## WHAT TO WORK ON
When you reach the line that contains "Image resolution: width=832" in the data below, start reproducing lines exactly, and stop after the line that contains "Open the Effect".

:: EXCERPTED DATA

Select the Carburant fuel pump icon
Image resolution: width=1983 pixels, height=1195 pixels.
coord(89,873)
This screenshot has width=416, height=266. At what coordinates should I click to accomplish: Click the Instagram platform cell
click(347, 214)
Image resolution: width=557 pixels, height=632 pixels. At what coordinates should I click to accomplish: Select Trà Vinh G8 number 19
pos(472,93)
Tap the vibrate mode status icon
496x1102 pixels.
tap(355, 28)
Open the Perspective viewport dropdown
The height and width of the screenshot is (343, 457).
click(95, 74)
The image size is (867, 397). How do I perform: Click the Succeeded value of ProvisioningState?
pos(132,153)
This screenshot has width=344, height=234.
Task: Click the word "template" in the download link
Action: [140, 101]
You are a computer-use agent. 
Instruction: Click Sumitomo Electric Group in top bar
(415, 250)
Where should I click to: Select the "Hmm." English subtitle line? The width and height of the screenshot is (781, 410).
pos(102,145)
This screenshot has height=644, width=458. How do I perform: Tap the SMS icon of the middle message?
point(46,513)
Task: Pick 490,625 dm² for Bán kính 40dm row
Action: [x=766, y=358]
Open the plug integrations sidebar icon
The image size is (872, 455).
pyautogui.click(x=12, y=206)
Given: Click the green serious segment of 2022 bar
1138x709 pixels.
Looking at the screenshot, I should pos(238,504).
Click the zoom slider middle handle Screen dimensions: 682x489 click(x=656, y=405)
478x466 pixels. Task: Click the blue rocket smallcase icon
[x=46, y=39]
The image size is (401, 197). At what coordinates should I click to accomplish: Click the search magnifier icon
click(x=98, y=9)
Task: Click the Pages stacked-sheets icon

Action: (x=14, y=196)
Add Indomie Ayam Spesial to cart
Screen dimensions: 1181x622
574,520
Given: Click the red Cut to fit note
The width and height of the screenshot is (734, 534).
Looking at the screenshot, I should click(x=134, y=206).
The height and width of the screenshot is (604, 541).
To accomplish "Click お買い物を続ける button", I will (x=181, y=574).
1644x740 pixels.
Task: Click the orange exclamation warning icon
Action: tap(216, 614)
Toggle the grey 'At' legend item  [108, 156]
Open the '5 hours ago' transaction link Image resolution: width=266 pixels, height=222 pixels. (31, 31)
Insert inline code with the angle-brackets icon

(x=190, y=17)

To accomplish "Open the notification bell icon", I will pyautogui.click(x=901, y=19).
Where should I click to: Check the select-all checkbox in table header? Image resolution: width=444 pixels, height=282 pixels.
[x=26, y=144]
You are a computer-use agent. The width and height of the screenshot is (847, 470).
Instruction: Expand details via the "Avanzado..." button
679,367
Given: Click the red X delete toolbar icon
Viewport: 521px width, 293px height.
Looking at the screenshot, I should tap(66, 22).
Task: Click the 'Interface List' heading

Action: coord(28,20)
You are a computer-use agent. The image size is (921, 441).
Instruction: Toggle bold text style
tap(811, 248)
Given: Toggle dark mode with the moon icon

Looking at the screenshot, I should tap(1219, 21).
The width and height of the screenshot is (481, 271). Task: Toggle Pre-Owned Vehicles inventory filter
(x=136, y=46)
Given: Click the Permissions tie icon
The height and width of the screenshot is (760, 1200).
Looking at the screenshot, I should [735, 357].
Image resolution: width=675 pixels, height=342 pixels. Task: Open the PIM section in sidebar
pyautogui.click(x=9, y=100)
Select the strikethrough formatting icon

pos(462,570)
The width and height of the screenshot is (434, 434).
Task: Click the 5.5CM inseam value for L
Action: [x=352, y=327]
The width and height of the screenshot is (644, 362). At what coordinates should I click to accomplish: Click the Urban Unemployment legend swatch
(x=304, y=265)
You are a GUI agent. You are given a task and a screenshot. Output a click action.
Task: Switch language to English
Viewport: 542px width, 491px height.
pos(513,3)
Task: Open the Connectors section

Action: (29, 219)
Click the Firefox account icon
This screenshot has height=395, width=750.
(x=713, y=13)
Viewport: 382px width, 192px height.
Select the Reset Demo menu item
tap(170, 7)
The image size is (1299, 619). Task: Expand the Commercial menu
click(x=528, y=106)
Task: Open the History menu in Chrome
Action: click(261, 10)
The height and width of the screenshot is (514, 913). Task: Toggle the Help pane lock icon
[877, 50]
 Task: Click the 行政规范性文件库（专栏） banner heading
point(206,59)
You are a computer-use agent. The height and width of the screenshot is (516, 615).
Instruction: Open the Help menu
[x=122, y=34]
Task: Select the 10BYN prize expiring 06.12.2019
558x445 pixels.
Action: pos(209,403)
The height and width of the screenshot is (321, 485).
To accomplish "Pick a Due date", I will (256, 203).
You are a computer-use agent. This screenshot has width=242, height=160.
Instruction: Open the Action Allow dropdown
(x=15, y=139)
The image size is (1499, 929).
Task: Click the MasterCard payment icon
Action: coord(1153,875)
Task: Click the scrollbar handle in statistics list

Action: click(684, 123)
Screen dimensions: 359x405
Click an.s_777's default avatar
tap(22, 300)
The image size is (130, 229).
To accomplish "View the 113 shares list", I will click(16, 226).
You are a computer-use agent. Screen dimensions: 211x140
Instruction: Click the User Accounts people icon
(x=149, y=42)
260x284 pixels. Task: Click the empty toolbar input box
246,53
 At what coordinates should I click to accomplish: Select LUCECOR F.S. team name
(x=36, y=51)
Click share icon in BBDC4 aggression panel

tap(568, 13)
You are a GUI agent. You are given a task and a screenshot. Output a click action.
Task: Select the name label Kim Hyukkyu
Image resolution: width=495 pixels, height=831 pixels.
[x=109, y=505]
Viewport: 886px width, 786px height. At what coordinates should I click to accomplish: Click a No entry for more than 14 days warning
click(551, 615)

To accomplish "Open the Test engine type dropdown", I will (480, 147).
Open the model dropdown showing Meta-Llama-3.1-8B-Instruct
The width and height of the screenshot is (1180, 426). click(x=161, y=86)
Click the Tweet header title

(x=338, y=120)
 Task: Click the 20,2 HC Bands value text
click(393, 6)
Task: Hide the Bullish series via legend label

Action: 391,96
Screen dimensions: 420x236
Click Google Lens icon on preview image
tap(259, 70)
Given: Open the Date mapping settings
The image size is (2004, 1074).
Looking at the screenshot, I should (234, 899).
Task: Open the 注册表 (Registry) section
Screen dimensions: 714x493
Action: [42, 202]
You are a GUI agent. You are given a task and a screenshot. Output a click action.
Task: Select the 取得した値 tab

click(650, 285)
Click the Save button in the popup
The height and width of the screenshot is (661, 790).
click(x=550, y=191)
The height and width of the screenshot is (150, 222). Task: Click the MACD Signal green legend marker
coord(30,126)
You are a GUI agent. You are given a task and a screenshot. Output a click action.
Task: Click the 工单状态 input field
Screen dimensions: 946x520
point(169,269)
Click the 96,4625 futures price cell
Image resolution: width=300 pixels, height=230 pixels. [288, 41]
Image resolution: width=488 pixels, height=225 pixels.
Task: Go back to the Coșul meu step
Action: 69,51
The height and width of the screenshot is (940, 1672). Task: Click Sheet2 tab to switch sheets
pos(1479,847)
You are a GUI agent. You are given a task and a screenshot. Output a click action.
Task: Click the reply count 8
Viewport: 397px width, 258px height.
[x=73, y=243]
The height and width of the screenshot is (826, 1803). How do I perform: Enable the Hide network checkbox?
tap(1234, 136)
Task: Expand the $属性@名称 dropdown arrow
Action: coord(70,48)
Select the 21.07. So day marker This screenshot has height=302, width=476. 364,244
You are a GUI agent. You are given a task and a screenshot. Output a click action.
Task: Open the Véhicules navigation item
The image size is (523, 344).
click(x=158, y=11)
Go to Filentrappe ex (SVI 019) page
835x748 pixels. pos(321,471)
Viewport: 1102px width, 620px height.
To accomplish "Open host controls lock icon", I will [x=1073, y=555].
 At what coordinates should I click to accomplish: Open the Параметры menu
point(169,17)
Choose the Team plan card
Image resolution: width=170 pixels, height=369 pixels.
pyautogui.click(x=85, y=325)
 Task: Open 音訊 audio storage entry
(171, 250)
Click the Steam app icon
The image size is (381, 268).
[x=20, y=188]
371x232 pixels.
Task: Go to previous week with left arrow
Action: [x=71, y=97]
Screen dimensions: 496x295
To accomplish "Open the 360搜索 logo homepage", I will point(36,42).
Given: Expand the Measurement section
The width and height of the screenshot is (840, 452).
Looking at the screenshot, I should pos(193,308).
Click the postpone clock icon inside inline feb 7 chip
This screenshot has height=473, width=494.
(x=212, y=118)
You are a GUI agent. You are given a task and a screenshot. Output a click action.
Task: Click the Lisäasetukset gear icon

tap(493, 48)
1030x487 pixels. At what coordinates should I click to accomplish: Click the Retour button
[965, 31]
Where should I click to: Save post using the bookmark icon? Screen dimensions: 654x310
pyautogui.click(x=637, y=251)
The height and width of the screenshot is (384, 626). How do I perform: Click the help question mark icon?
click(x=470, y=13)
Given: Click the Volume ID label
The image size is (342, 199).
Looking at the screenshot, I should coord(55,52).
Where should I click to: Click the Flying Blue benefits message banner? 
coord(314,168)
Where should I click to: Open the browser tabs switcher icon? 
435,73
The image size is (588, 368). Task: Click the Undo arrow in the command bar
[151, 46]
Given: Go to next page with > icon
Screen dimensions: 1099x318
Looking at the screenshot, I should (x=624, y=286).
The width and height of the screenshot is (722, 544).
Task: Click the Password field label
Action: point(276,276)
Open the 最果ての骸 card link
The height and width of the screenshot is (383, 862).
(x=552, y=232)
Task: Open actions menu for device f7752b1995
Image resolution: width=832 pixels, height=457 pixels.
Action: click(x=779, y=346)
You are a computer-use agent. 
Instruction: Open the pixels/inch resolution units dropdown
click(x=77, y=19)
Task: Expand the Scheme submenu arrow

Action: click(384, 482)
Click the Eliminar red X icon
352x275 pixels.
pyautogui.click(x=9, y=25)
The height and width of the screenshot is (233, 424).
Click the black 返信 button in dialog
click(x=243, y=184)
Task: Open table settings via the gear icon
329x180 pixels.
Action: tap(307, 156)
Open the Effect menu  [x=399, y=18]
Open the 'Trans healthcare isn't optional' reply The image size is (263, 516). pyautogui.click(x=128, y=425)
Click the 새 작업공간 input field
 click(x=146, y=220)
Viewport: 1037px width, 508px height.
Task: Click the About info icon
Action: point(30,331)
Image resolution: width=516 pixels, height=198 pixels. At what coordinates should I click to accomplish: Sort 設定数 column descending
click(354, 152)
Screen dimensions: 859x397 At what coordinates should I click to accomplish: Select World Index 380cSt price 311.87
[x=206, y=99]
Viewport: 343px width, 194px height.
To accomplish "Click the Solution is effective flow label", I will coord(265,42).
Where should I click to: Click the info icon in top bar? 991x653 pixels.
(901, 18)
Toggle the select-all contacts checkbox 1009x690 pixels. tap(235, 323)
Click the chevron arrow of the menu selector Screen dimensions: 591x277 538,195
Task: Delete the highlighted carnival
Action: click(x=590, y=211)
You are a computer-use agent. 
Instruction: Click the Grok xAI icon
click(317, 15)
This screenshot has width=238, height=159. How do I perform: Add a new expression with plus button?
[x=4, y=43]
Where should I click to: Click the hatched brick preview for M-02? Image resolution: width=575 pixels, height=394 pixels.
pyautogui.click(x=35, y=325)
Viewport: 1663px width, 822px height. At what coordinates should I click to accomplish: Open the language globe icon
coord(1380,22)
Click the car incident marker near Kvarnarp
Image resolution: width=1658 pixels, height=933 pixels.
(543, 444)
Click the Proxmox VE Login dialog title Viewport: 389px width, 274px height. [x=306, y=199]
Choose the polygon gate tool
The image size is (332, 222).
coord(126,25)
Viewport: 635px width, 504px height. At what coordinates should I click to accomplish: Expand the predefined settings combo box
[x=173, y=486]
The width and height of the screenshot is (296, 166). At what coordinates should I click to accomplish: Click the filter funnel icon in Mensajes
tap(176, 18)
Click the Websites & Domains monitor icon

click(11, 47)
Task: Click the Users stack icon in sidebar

::::

## EXERCISE RESULT
Image resolution: width=832 pixels, height=457 pixels.
Action: click(x=779, y=346)
You are a computer-use agent. 
Instruction: Open the pixels/inch resolution units dropdown
click(x=77, y=19)
Task: Expand the Scheme submenu arrow

Action: click(384, 482)
Click the Eliminar red X icon
352x275 pixels.
pyautogui.click(x=9, y=25)
The height and width of the screenshot is (233, 424).
Click the black 返信 button in dialog
click(x=243, y=184)
Task: Open table settings via the gear icon
329x180 pixels.
Action: tap(307, 156)
Open the Effect menu  [x=399, y=18]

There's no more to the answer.